Overall, how much to look for errors before accepting an idea as having "no known errors" and being usable is a matter of judgment. You have to use your best judgment, and so do other people. It's common, and OK, that there's an idea I am suspicious of, but you aren't, so I analyze it more but you don't. We can disagree about which ideas to prioritize giving further scrutiny. It's actually good, overall, that lots of different people investigate lots of different things instead of everyone investigating the same things repetitively. Diversity of thought is more productive overall.

The most proper method I know is to understand that deciding how much to scrutinize an idea is itself an idea. You have an idea about how much time and effort (and what kinds) to spend trying to find errors in another idea. Your idea about how much critical thinking an idea needs can itself be criticized. If you can't find any errors, then you can use it. Ideas about when to be done investigating something are just another type of idea that follow the normal rules; they're not a special case not a special case.
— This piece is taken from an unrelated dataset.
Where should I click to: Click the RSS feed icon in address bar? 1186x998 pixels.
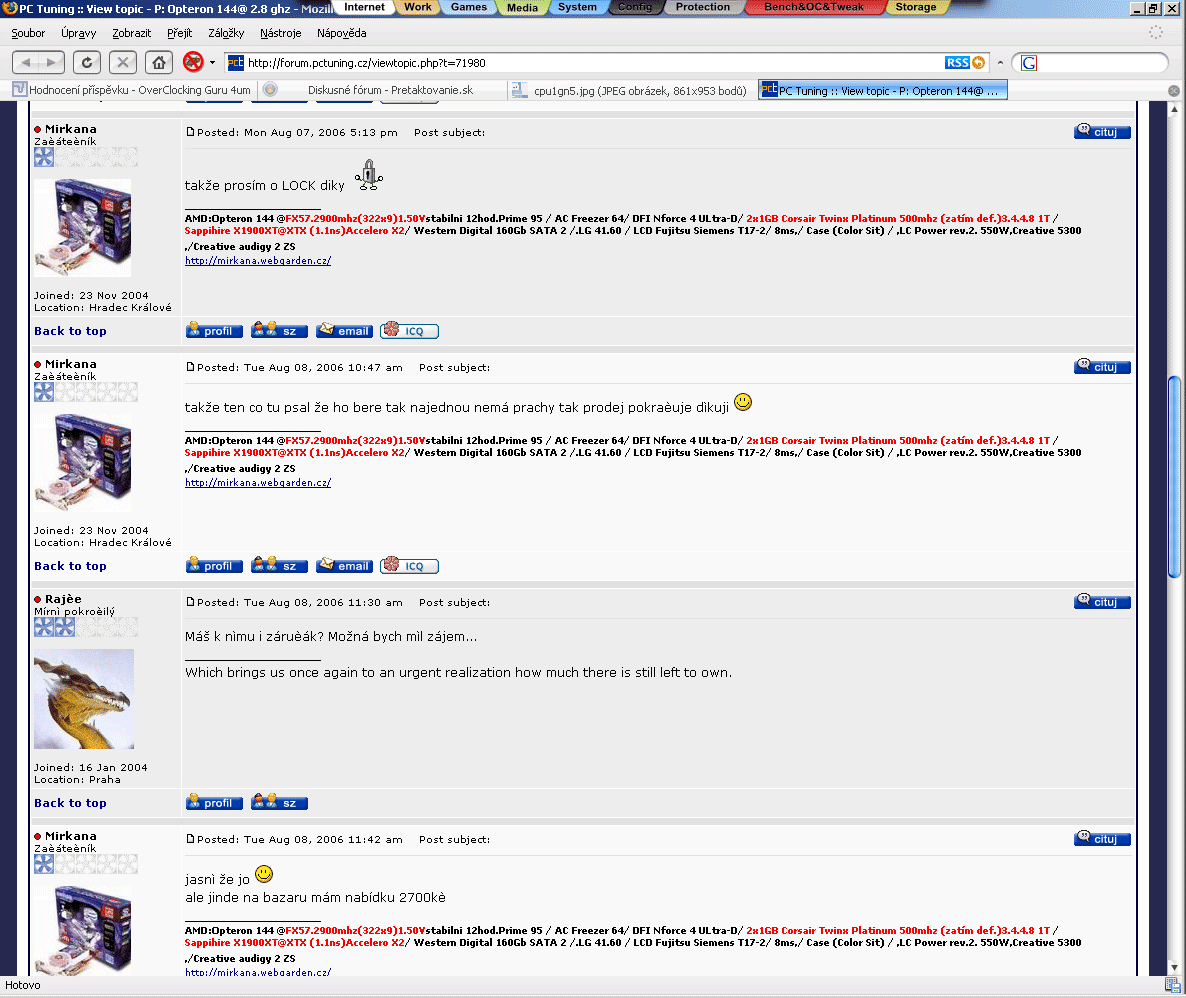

Using critical thinking about ideas is the fundamental, universal method of Popper's philosophy, Critical Rationalism, and that's one of the points that Critical Fallibilism keeps. I don't think Popper directly, explicitly said it regarding this case (deciding how much to critically scrutinize another idea). But I read it as implied by what he said – he gave a universal rule and I'm just applying it to address a particular issue. Also Popper did explicitly talk about how well tested or critically analyzed ideas were: he thought that was an important thing to look at. I'm interpreting Popper, and a lot of interpretation is always needed when reading philosophers, so that's nothing unusual. There's no way to ever provide perfect clarity or write down every detail someone might wonder about. Popper wrote a lot, but even with a million books that'd just be a finite amount of information that still requires interpretation.

So focusing on criticism lets us avoid the very hard, unsolved problems (maybe impossible, but that's open to further research and debate) involved with epistemologies focused on patterns.

A lot of people claim the issues with patterns are already solved and that pattern-oriented methods work great. But none of them have ever managed to refer me to a book that explains it in a way that addresses the kinds of Popperian questions and criticism I have. My impression is that people claiming to have solutions don't understand the difficulties well enough. And many mainstream, non-Popperian experts are pro-induction but acknowledge there are significant unsolved problems with it. Also, besides failing to provide literature cites that back up their assertions, none of the people claiming the problem of induction is already solved will have an organized, lengthy debate with me to get to the bottom of the matter. At least that's my perspective on my experiences engaging in these kinds of discussions. I'm always open to debate if someone knowledgeable disagrees.